What’s funny is that a new GPU alone will set ya back that amount already. I’m hopefully picking up the 5080 at launch for 1k
Not OP but my GPU is a decade old, would be nice to have the latest for once.
You might be better off with a 4000 series, unless you got a new motherboard that won’t be bottlenecked much by the pcie version jump.
Used graphics card prices aren’t that much better than new.
The 4090 still has a VRAM advantage over the 5080 so it’s probably going to continue to hold it’s value pretty well. Especially since there’s a massive voice in pricing between the $1k 5080 and the $2k 5090.

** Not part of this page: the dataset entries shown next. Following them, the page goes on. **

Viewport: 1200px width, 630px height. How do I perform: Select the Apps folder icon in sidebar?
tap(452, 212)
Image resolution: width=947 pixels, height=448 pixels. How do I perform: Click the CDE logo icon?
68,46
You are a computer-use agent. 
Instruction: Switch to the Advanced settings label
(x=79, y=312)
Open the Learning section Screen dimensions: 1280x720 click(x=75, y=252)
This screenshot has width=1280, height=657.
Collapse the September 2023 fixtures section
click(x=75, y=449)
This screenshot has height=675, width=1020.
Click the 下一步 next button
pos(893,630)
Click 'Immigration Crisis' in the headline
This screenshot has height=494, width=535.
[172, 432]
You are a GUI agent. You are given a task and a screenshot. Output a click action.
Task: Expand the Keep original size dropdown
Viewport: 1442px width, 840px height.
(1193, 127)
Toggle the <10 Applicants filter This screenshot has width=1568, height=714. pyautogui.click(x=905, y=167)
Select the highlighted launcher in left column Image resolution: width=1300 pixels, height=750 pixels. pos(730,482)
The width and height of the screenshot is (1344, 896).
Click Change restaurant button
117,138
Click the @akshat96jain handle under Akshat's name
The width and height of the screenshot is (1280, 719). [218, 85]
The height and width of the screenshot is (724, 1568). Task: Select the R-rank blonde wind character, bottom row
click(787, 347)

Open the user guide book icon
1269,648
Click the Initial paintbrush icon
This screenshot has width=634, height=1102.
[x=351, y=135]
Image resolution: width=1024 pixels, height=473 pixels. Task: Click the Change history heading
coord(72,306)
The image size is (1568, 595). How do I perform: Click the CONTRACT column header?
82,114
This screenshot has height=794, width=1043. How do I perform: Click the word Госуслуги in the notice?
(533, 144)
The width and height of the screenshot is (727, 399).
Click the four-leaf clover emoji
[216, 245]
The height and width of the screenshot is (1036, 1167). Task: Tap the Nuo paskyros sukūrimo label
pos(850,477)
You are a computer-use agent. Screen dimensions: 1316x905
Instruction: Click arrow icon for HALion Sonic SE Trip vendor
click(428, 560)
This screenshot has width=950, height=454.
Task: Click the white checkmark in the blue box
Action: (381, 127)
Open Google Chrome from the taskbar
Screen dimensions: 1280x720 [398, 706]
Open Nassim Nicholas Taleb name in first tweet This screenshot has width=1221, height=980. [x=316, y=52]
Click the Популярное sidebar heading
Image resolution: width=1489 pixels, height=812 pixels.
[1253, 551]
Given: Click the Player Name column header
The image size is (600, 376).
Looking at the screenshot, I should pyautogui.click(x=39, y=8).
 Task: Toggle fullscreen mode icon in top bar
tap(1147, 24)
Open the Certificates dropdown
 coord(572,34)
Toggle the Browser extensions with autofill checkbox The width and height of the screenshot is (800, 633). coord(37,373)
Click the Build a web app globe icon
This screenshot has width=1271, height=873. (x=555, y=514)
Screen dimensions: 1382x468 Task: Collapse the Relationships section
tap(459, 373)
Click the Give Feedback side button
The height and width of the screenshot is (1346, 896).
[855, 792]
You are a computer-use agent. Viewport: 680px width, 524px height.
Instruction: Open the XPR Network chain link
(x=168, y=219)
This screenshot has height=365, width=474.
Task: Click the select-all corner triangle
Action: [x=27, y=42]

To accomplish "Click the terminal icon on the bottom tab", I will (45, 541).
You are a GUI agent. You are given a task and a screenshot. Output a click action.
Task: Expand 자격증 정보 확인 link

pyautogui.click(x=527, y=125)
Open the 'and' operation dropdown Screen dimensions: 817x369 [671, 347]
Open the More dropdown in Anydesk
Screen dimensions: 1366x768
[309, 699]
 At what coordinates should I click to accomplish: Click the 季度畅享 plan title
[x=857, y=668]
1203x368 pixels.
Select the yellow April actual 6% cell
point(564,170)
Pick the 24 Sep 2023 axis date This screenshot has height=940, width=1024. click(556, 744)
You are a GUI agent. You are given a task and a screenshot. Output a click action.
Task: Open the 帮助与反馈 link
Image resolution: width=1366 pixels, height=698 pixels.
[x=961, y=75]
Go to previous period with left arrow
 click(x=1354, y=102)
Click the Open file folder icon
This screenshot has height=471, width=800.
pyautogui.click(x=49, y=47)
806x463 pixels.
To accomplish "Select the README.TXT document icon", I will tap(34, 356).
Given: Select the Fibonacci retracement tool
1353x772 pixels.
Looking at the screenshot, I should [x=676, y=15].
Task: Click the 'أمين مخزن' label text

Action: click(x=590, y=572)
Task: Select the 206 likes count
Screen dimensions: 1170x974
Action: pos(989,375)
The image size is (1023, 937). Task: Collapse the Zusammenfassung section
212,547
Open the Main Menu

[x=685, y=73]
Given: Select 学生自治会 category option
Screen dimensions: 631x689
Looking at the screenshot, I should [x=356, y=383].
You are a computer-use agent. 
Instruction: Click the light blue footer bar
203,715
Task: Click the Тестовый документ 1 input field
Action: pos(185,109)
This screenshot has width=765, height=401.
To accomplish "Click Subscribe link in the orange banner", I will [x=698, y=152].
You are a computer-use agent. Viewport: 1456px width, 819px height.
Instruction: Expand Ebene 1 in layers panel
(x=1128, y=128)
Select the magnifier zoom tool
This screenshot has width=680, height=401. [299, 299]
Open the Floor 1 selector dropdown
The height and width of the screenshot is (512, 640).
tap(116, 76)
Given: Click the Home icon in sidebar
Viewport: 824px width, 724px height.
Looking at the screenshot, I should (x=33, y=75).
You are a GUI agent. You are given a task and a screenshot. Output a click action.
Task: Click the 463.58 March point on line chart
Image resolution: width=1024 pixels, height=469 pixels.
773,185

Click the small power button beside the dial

Unless the 24gb ARC GPU comes out (or AI crashes) I see the 4090 just not depreciating a substantial amount. And that’s the only option that would compare to the 5080 since AMD isn’t even trying to make high end.
I was just going to say my new PC was $5000 and $1,200 of that was the GPU.
I don’t see how a gaming only pc has $3800 of non-gpu costs. There has to be a threadripper equivalent cpu and/or a shit ton of storage/ram on there.
I feel like kinda the main reasons to pick up a latest gen gpu nowadays are energy efficiency and a warranty (although 5000 series doesn’t look all that energy efficient, we’ll see i guess)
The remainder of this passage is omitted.